Further comparative analysis shows that mainstream multi-objective optimization algorithms such as NSGA-II and MOEA/D exhibit high sensitivity to parameter settings, including crossover rates, mutation rates, and weight vector configurations. Moreover, their structural complexity and implementation cost are relatively high. In contrast, the proposed IMOGLSA-I and IMOGLSA-II integrate adaptive mechanisms and local search strategies, which not only reduce reliance on manual parameter tuning but also enhance algorithmic stability and practical applicability, all while maintaining favorable time complexity.

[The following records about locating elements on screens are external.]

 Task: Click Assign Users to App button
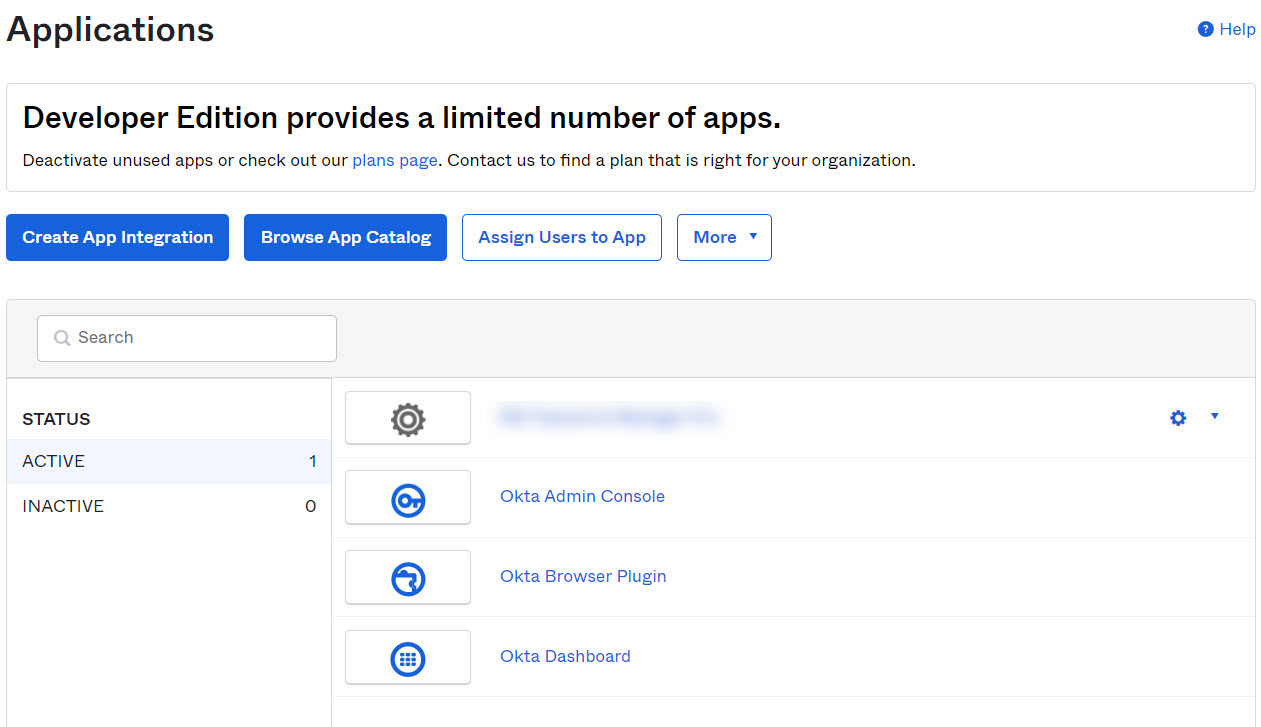point(561,237)
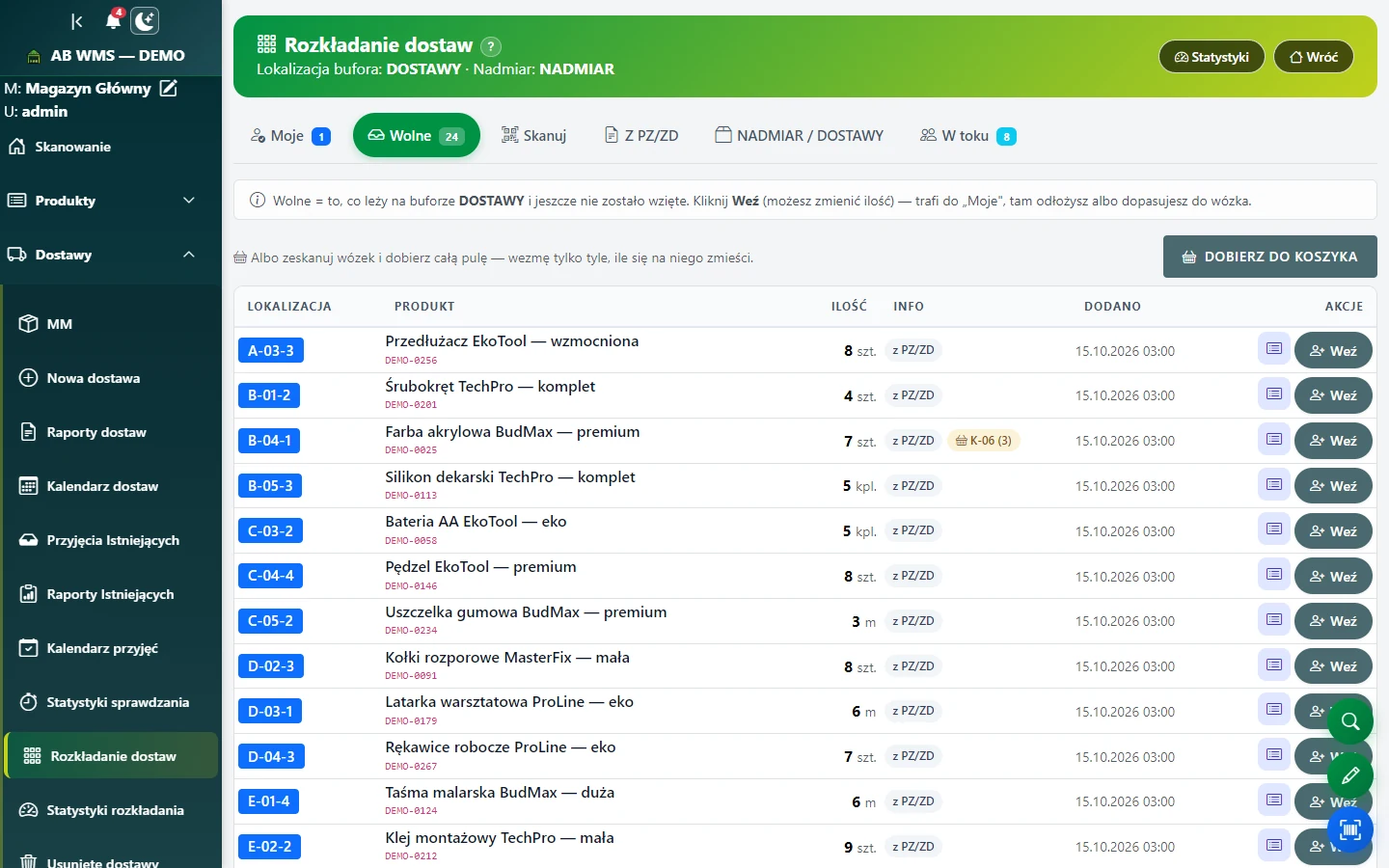Toggle dark mode moon icon
The image size is (1389, 868).
tap(145, 21)
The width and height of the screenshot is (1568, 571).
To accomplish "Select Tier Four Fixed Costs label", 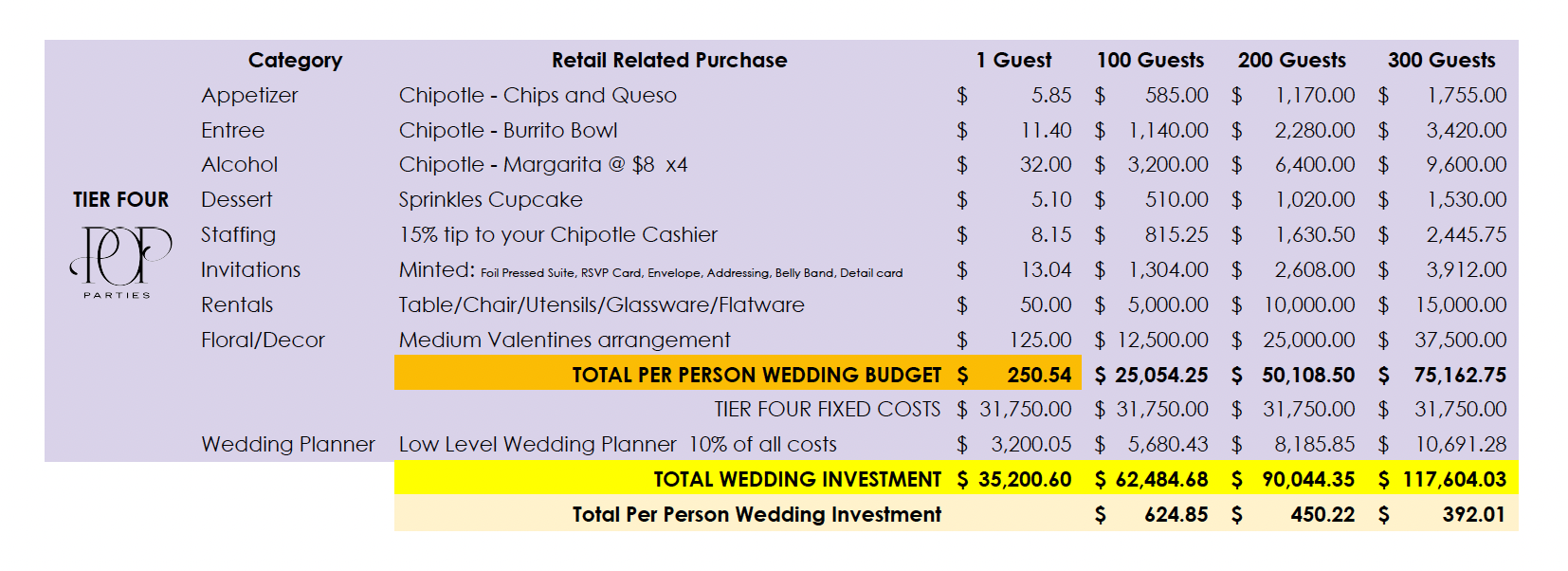I will pos(828,410).
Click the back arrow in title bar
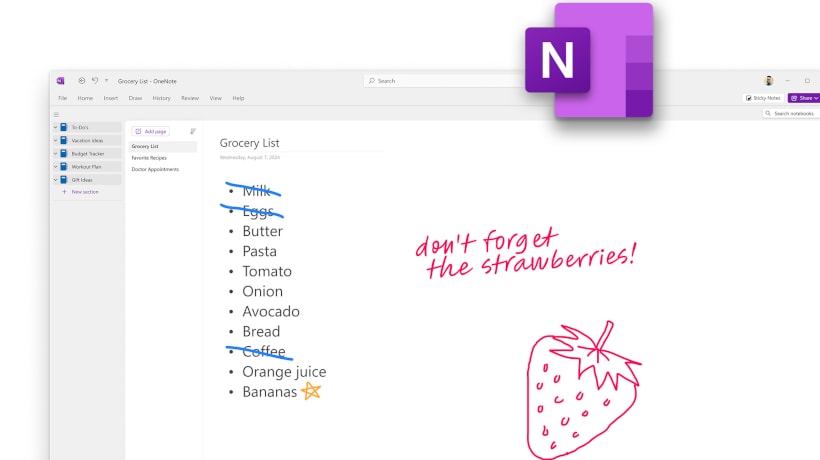Screen dimensions: 820x460 [x=82, y=80]
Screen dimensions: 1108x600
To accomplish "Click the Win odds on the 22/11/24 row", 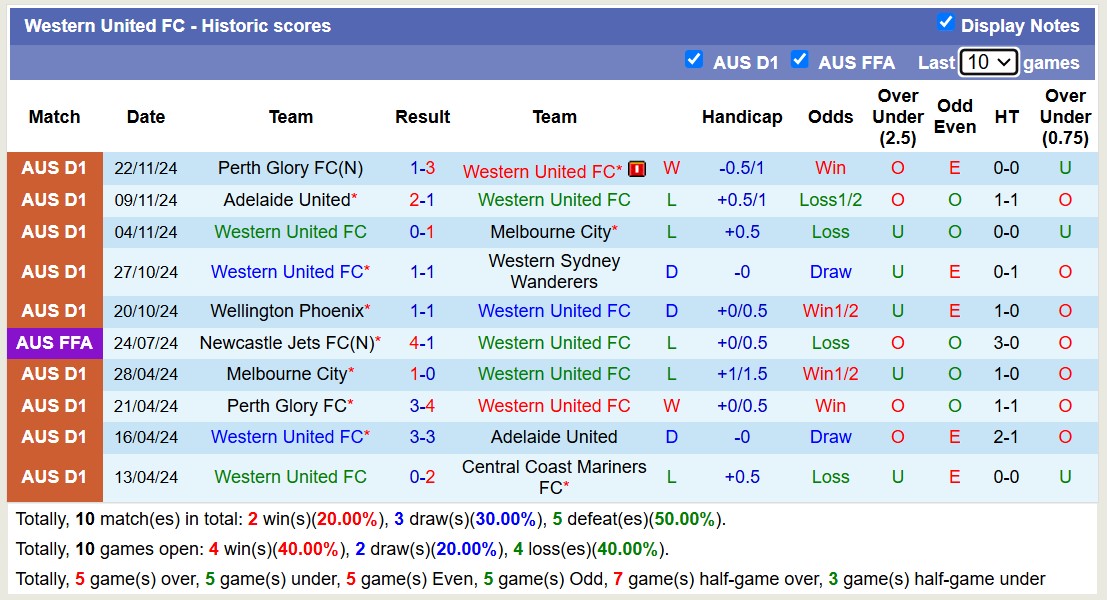I will point(830,168).
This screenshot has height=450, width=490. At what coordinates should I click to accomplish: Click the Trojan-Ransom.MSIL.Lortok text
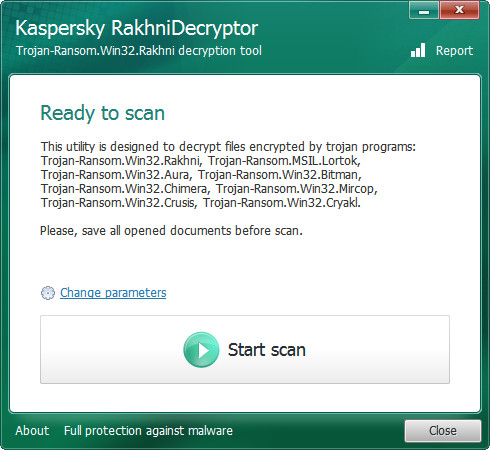[x=284, y=161]
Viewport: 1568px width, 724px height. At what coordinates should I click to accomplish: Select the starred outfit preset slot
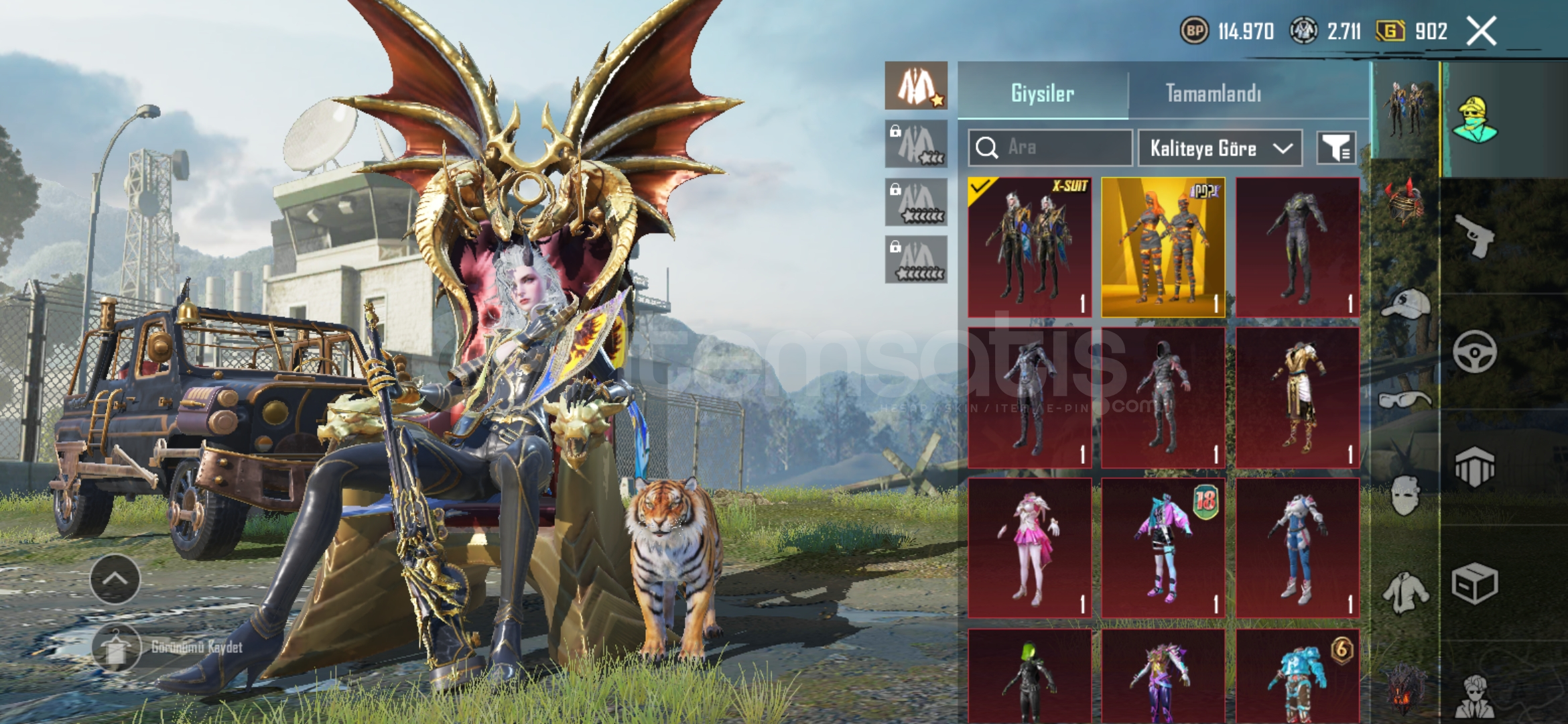tap(916, 86)
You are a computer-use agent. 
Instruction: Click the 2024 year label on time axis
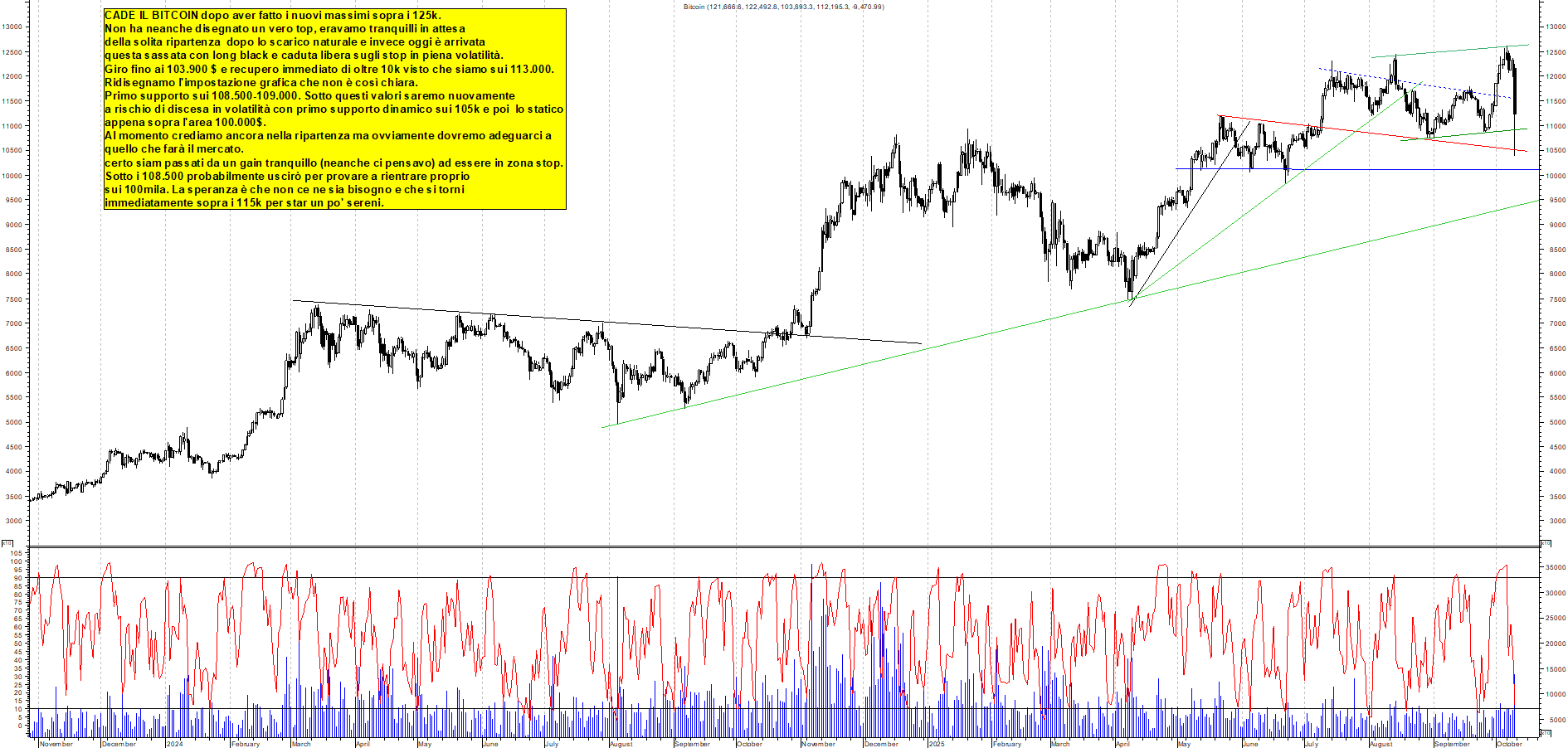(x=174, y=744)
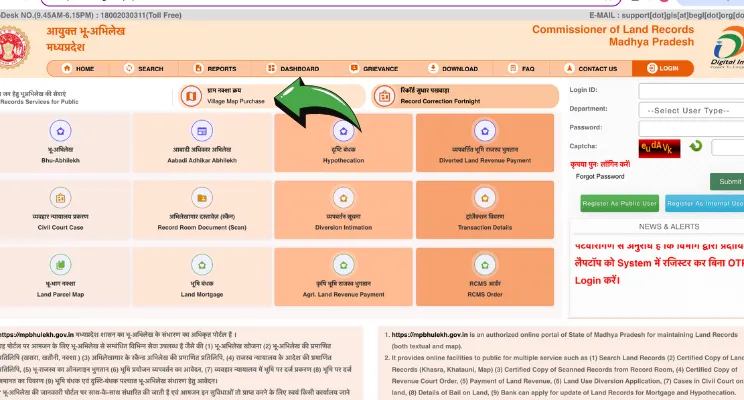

In conclusion, the proposed improved algorithms—especially IMOGLSA-II—demonstrate significant advantages in addressing the frequency assignment problem for aviation navigation stations, offering more efficient and stable optimization solutions for aviation spectrum management. Additionally, this research provides a reliable methodological framework that can be extended to other static frequency assignment problems and broader classes of multi-objective optimization tasks.